The Women's Studies Research Center hosted an event titled "On a Slippery Slope: The Medicalization of Grief" this past Thursday in the Epstein Lecture Hall featuring Dr. Phyllis Silverman '69.

Silverman, an author, teacher and researcher, received her Masters degrees from the Harvard School of Public Health and Smith College: School for Social Work. She also received a Ph.D. from the Heller School of Social Policy and Management here at Brandeis. Silverman is currently a scholar-in-residence at the WSRC, and an associate in social welfare in the Department of Psychiatry at the Massachusetts General Hospital and Harvard Medical School.

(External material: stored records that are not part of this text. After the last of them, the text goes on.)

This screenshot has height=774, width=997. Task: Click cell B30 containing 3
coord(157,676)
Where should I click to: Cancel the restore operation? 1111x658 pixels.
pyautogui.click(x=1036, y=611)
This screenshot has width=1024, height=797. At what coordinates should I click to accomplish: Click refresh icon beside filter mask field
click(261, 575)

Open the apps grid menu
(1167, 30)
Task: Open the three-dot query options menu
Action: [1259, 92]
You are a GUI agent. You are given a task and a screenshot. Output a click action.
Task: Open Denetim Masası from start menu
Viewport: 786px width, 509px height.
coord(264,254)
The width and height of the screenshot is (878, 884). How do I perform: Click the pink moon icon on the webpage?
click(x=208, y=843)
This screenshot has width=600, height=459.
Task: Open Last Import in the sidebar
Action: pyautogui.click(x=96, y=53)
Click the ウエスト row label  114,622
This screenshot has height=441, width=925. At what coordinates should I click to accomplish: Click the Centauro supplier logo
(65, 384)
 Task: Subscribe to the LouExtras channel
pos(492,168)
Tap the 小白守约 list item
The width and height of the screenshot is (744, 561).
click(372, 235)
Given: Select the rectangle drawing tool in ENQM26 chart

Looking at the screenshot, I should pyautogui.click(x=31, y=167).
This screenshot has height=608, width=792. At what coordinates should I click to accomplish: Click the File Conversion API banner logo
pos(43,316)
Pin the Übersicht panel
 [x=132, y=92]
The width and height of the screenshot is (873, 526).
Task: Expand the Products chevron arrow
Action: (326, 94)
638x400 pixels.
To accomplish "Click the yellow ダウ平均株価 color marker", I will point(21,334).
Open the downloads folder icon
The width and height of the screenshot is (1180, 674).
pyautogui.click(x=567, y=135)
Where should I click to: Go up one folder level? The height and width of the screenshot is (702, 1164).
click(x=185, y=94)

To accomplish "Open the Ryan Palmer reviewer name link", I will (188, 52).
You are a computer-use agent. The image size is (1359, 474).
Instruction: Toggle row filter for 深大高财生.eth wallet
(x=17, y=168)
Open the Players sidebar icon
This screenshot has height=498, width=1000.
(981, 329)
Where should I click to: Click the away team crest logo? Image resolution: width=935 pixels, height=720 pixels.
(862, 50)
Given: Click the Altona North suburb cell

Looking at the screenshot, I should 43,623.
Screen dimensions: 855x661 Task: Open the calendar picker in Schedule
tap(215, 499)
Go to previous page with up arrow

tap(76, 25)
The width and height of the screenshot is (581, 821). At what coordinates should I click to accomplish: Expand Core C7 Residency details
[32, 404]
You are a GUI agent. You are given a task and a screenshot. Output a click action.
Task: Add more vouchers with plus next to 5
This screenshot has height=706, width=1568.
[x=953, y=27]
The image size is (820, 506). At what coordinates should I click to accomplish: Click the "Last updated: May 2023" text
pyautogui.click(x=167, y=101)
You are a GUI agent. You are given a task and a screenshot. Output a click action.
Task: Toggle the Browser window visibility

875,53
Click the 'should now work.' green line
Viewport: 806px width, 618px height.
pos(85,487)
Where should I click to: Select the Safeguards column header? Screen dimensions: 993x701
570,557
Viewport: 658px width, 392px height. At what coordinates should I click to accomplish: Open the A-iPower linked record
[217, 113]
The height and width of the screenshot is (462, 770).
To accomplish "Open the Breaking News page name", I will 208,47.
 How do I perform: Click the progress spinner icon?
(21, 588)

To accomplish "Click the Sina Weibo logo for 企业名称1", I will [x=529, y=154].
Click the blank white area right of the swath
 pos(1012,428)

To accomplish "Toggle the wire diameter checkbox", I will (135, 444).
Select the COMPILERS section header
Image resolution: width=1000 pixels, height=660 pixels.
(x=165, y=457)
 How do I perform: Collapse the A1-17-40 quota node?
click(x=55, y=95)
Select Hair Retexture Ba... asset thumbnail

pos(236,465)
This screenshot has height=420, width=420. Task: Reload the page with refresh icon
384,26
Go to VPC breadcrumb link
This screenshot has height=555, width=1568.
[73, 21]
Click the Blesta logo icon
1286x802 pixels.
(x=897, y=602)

Silverman's talk focused primarily on the movement currently taking place in the United States to transform the natural life cycle experience of "grief following a death" into a psychiatric illness, a process with which she disagrees. This development is part of the larger phenomenon of the "medicalization of the human experience," as quoted on the event's webpage.

Clinicians are trying to include broader criteria of symptoms for grief materializing into a depressive disorder in the Diagnostic and Statistical Manual of Mental Disorders.

The current criteria for prolonged grief disorder given by the DSM-IV requires bereavement and expressions of grief for a period lasting in excess of three to six months, according to a report from the DSM-IV.

Silverman discussed how grieving individuals are currently categorized under several umbrella terms of psychiatric or psychological disorder.

"Grief is inevitable, complex, individual and normal," Silverman said in her speech.

Silverman then went on to discuss the medicalization of grief and the significance of drugs for the purpose of "remedying" grief.

The medicalization of grief has had significant implications for pharmaceutical companies. Certain drugs, especially those used for depressive disorders, create dependence, which in turn creates increased use. This contributes to financial gains for the drug companies and clinicians.

The Association for Death Education and Counseling, for which Silverman sits on the board, is an international group that convenes every 18 months to discuss pertinent issues regarding death and bereavement.

The ADEC recently has been focusing primarily on building resilient communities through education and awareness. Making communities aware that outreach resources are available to them is a significant step toward understanding their own experiences with death and grief.

"If grief is something that is medicalized, it will no longer be considered a natural part of the life cycle and a natural cycle that people need to go through in order to continue on with life," said Alli Cohen '12, who partnered with Silverman through the Student-Scholar Partnership program of the WSRC, in an interview with the Justice.

"It'll be looked at as an illness instead. ... Our society should recognize that grief is a natural process," Cohen concluded.